Below we will define RTO and RPO within the context of ISO 22301, and give examples of their application to allow you to build a reliable BCP or DRP.

What is RTO?

Recovery Time Objective, or RTO, as defined by ISO 23001, is the amount of time after a disaster in which business operation is retaken, or resources are again available for use. 

For example, if the RTO is 4 hours after a disastrous event, this means you should be able to resume delivery of products or services, or execution of activities within 4 hours.

What is RPO?

Recovery Point Objective, or RPO, as defined by ISO 23001, is the period of time after a disaster during which systems and data must be restored to the predetermined RPO without causing significant damage to the business, including time spent restoring the application and its data. This can be best understood if you ask yourself, for a given operation, how much data loss can you afford in terms or time or information. 

For example, think about a database that manages transactions at a global fast-food company. The database to be recovered must be virtually equal to the database at the moment of the disaster (i.e., the difference must be close to zero), because even within a few minutes, hundreds or thousands of transactions can be made. This information needs to be documented and cannot easily be recovered in some other way, therefore it is paramount that the RPO is near zero – meaning that the backup needs to be done in real time. 
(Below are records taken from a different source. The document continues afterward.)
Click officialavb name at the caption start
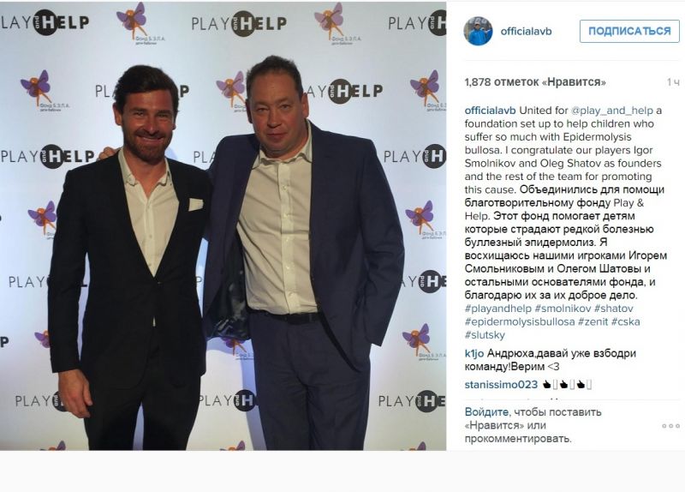The height and width of the screenshot is (492, 685). coord(490,111)
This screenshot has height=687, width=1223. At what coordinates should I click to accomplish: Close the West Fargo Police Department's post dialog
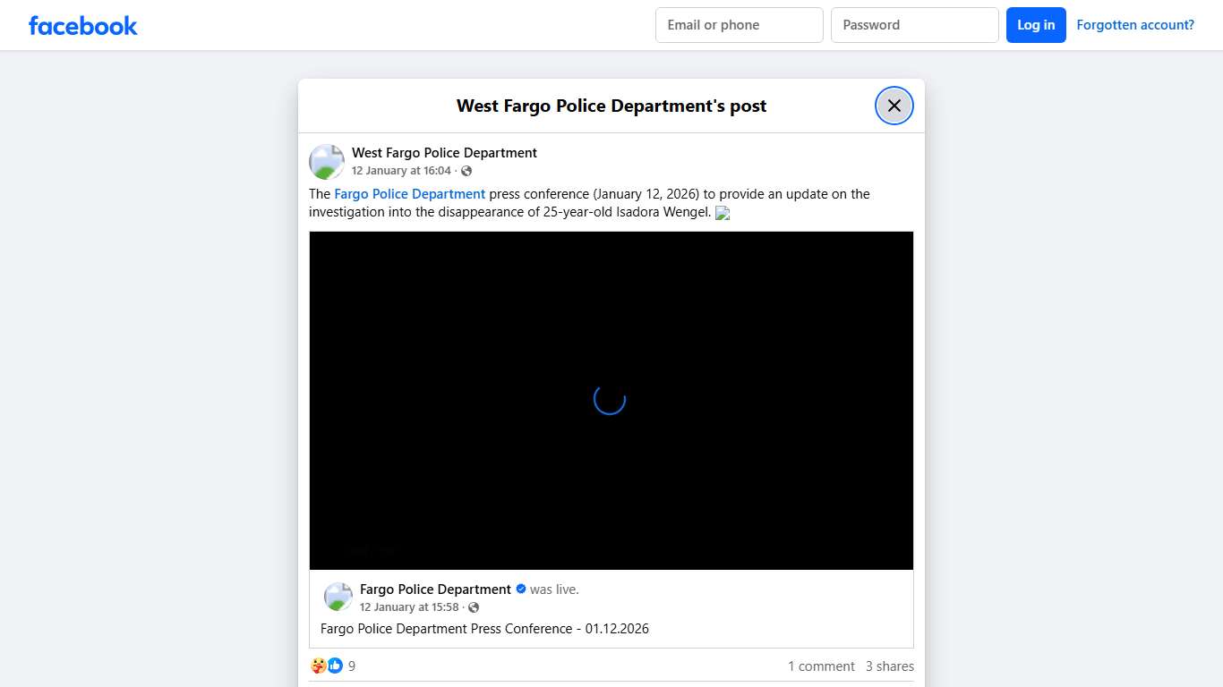(894, 105)
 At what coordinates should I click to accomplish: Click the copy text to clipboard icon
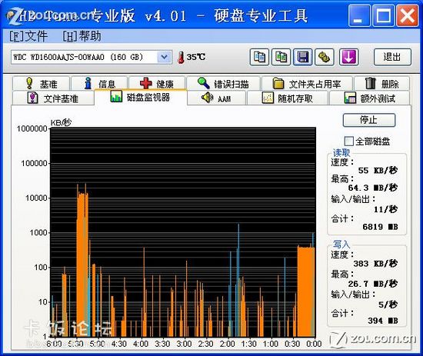click(259, 57)
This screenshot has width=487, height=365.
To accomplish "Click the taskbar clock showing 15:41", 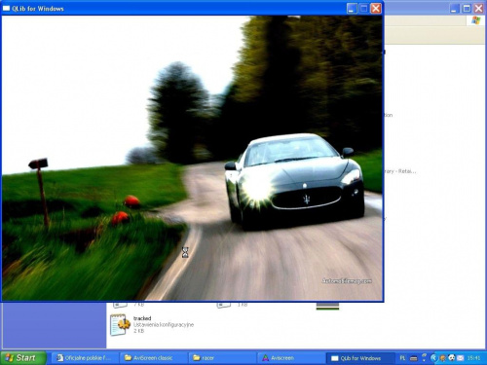I will pos(473,358).
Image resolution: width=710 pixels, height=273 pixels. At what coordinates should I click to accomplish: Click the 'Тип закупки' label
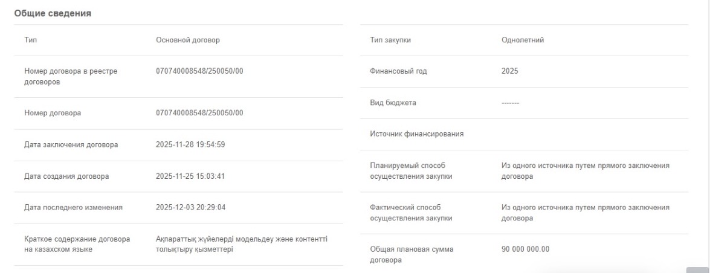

When you are considering your RPO time, the harder it is to recover or recreate the data, the shorter the RPO needs to be. 

What is the difference between RTO and RPO?

The main difference between RTO and RPO is time. RTO is focused on downtime of services, processes, applications and defines the resources to be allocated to business continuity. RPO is focused on the amount of data that will be affected making its focus to define backup frequency.  For example, if your email system is down, the RTO to get it back to functioning might be 1 hour, but the RPO, if this doesn’t greatly affect your business, may be zero. 

Another relevant difference is that, in relation to the moment of the disruptive incident, RTO looks forward in time at the amount of time you need to resume operations.  RPO looks back in time at the amount of time or data you are willing to lose, or will lose in the time of recovery (i.e., how long ago was your last backup, and how much data will you lose?)

What are RTO and RPO in disaster recovery?

RTO is used to determine what kind of preparations are necessary for a disaster, in terms of finances, facilities, telecommunications, systems, personnel, processes, etc. A shorter RTO usually equates to more resources being needed. 

RPO is used for determining the frequency of data backup to recover the needed data in case of a disaster. If your RPO is 8 hours, your organization should perform data backups at least every 8 hours.  If your last backup was 24 hours ago, it would put your organization at risk of losing 16 hours of data; however, if you made a backup every 2 hours, it could potentially could be costly (time, storage space, etc.) and not bring additional value to the company. It is wise to do a cost/benefit analysis to determine the appropriate RPO for your organization.

Should RPO be less than RTO?

RPO and RTO are both crucial for business impact analysis and for business continuity management. RPO and RTO are not directly related, and they do not conflict. They are independent variables that should be defined in order to have a successful BCP and/or a DRP.  

For example, a fast-food chain may need to be back online within moments after a disruption, so RTO may be near zero. The same fast-food chain may have two databases, one for its product which is updated monthly, and the second is for sales which is thousands per day. The RPO for the first database is monthly, while the second RPO should be near zero.

RTO and RPO in Relation to ISO/IEC 27001 and ISO 22301

Planning for disaster recovery and information technology has increasingly become more important as organizations have become progressively dependent on their computer systems. IT Service Continuity is essential for many organizations in the implementation of a BCP and Information Security Management System (ISMS). When creating a business continuity and/or disaster recovery plan, ISO/IEC 27001 and ISO 22301 have specified requirements your organization must meet, and RPO and RTO are both crucial for business continuity management and disaster recovery.